Any assistance will be greatly appreciated.
This type of problem is called relational division.
There are two common solutions:
First solution strings together the matching categories and compares to a fixed string:
SELECT p2c.product_id
FROM oc_product_to_category p2c
GROUP BY p2c.product_id
HAVING GROUP_CONCAT(p2c.category_id SEPARATOR ',' ORDER BY p2c.category_id) = '1,2'
Second solution does a JOIN
for each required value:
SELECT p.product_id
FROM oc_product p
INNER JOIN oc_product_to_category p2c1
ON (p.product_id = p2c1.product_id AND p2c1.category_id = 1)
INNER JOIN oc_product_to_category p2c2
ON (p.product_id = p2c2.product_id AND p2c2.category_id = 2)
I cover these solutions in my presentation SQL Query Patterns, Optimized. I found in my tests that the join solution is much better for performance.

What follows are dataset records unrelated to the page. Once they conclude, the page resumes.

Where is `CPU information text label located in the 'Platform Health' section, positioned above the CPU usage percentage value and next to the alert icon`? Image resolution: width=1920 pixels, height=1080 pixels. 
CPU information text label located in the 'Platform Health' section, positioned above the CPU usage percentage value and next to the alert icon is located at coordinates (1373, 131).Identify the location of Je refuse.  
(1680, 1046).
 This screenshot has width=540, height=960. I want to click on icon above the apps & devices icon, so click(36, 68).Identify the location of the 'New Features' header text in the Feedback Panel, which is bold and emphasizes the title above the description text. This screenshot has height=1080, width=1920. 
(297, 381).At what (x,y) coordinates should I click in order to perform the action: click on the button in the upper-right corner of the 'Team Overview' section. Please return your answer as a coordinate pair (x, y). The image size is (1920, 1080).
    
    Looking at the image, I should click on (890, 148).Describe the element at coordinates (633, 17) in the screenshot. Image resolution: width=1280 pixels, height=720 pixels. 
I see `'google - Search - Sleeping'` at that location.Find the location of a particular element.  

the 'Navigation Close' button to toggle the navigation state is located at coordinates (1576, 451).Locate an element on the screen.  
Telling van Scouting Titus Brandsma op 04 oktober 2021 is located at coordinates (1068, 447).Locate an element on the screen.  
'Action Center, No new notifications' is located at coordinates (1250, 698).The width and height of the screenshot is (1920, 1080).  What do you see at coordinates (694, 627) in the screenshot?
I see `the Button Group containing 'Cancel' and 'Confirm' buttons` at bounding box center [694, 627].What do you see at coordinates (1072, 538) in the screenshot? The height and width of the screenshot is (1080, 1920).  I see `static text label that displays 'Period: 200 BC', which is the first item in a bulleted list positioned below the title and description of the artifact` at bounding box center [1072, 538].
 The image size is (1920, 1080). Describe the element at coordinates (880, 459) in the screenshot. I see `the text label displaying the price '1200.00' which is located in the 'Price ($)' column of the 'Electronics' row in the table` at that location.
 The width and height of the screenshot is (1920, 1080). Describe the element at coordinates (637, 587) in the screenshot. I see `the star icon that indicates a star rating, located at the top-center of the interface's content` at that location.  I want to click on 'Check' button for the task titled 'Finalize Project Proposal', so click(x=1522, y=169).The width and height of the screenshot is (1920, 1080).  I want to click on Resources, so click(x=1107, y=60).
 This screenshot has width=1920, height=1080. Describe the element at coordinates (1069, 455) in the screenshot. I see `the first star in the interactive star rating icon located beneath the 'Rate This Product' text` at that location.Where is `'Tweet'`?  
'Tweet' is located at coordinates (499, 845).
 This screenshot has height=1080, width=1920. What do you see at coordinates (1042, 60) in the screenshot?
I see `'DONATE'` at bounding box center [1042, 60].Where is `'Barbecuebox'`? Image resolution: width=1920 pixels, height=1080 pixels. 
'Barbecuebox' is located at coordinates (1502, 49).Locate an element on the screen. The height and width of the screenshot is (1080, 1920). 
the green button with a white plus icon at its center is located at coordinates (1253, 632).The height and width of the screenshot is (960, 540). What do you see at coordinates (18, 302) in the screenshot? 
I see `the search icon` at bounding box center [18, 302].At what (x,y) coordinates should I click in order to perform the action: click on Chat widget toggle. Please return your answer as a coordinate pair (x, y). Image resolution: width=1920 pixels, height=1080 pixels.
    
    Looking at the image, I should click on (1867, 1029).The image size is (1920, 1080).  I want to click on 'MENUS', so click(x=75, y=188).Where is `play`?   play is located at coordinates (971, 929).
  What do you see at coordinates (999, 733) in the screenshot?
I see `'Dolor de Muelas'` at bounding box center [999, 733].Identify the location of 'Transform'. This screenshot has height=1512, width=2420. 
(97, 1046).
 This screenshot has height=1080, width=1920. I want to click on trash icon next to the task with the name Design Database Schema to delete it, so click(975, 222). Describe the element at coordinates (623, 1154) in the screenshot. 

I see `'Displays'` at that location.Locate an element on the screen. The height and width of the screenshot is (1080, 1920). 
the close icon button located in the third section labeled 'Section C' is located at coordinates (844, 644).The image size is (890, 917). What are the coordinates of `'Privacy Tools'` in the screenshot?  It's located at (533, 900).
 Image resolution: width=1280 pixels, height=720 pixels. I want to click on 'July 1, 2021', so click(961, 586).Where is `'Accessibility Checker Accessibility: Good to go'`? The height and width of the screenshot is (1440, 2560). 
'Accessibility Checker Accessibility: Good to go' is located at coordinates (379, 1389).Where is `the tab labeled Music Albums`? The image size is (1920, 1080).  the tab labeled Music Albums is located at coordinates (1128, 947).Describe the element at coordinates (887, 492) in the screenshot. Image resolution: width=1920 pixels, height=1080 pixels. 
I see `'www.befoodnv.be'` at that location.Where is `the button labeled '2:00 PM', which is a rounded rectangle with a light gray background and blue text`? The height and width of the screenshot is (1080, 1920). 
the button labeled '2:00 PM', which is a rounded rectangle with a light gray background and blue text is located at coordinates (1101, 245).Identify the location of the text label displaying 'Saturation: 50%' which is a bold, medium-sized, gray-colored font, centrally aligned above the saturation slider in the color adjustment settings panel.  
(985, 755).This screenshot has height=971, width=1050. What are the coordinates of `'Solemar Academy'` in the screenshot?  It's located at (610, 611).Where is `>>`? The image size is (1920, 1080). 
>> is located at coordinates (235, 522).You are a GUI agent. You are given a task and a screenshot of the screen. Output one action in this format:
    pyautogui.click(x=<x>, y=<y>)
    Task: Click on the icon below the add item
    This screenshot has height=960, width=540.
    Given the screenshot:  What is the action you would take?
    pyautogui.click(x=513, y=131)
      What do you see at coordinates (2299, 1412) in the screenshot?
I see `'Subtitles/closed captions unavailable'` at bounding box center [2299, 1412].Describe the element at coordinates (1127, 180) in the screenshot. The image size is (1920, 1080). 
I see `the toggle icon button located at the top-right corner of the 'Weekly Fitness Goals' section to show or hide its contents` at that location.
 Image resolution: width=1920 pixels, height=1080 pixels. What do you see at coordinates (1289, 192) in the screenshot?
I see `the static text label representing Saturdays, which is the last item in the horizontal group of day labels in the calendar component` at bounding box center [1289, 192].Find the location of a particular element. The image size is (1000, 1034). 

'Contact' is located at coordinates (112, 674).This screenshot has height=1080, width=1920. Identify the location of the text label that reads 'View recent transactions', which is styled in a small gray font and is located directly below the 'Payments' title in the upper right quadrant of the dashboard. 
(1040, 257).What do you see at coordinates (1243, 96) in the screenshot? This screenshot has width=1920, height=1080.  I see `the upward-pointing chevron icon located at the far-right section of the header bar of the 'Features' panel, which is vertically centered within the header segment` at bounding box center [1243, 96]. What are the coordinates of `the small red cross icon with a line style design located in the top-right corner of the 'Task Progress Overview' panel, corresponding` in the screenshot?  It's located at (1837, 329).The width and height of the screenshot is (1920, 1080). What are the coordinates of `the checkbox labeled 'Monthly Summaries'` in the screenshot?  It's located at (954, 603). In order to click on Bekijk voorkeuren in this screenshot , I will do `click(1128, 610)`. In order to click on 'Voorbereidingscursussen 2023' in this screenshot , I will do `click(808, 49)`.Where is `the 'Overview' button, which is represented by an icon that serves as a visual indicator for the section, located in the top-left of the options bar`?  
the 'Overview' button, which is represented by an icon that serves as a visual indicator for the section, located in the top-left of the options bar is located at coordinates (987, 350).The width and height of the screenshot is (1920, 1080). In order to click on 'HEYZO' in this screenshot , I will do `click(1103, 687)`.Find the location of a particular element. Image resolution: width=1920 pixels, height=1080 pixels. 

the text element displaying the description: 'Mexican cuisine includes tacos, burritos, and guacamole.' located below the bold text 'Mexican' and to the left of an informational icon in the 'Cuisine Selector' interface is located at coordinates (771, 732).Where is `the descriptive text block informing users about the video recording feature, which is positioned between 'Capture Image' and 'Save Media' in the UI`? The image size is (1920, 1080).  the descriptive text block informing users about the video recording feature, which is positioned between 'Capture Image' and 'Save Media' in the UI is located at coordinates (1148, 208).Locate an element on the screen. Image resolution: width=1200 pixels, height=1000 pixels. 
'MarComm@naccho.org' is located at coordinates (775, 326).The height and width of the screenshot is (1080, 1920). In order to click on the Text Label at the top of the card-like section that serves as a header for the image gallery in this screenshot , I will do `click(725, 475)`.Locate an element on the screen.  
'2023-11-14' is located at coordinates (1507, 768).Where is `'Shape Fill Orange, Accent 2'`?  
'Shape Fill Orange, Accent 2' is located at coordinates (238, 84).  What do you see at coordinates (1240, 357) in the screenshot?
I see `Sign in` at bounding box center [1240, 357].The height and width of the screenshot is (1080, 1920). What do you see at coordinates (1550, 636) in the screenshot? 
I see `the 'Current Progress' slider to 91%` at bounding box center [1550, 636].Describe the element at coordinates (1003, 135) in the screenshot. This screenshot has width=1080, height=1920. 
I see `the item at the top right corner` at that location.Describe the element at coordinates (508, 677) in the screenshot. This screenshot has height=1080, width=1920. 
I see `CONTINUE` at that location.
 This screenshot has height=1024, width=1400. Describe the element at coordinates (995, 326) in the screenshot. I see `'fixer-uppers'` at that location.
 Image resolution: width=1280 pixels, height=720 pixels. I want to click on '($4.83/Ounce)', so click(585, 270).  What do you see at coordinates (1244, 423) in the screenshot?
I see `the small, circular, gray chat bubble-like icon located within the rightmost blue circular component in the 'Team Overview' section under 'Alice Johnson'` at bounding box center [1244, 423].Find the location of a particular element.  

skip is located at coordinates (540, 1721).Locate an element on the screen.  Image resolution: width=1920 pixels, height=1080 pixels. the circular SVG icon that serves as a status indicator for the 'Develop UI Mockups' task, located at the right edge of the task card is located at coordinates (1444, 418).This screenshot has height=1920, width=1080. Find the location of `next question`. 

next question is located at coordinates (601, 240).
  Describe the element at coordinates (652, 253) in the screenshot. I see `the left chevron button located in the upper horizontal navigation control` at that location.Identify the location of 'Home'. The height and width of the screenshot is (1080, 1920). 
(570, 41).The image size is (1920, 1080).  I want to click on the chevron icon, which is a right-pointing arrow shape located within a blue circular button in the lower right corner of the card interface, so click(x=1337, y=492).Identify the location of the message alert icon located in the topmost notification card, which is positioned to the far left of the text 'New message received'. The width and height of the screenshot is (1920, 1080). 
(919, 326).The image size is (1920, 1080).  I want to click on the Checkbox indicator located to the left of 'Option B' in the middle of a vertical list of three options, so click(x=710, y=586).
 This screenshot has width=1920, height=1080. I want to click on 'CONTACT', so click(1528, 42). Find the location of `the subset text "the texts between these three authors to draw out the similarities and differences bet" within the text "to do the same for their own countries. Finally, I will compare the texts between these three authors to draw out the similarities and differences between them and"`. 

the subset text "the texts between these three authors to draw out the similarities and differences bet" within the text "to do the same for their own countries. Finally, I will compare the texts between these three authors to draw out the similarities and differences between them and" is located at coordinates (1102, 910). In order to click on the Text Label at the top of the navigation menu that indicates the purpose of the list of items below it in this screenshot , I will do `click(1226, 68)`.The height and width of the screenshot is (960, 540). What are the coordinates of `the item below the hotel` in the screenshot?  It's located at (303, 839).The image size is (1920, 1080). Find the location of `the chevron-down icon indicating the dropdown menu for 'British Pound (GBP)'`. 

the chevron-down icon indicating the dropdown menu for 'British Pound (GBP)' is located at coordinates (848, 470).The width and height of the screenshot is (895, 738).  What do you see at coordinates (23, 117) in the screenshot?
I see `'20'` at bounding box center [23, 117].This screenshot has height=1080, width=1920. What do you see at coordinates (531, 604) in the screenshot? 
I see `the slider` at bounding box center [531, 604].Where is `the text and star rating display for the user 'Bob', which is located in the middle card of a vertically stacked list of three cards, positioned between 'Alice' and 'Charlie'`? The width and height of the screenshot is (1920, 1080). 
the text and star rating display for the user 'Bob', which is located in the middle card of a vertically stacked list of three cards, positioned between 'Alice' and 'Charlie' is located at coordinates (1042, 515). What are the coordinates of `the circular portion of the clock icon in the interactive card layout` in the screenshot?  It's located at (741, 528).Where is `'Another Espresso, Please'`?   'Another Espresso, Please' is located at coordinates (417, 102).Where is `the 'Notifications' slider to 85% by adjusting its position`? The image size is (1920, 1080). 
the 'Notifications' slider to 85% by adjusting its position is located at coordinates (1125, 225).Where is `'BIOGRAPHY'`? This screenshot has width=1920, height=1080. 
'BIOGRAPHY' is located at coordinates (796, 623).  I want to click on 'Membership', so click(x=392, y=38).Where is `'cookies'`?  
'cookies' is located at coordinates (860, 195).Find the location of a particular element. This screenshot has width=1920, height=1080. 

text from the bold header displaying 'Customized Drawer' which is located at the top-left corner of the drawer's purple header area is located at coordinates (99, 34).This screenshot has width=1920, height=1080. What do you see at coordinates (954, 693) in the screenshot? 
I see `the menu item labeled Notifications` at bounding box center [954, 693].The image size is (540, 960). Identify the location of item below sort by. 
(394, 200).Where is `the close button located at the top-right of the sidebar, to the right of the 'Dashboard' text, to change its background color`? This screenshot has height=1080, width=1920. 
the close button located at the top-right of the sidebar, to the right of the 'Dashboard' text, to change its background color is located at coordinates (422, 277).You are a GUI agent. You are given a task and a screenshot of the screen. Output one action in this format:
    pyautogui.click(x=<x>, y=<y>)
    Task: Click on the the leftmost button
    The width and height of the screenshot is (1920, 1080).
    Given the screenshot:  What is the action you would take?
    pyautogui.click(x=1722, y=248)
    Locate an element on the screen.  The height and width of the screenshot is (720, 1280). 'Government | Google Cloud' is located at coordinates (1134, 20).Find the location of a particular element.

@Tom's suggestion is right, here's what that would look like in a complete query:
SELECT p.product_id, GROUP_CONCAT(p2c3.category_id SEPARATOR ',') AS categories
FROM oc_product p
INNER JOIN oc_product_to_category p2c1
ON (p.product_id = p2c1.product_id AND p2c1.category_id = 1)
INNER JOIN oc_product_to_category p2c2
ON (p.product_id = p2c2.product_id AND p2c2.category_id = 2)
INNER JOIN oc_product_to_category p2c3
ON (p.product_id = p2c3.product_id)
GROUP BY p.product_id;
The DISTINCT
that @Tom suggests shouldn't be necessary, because your p2c table should have a UNIQUE constraint over (product_id, category_id).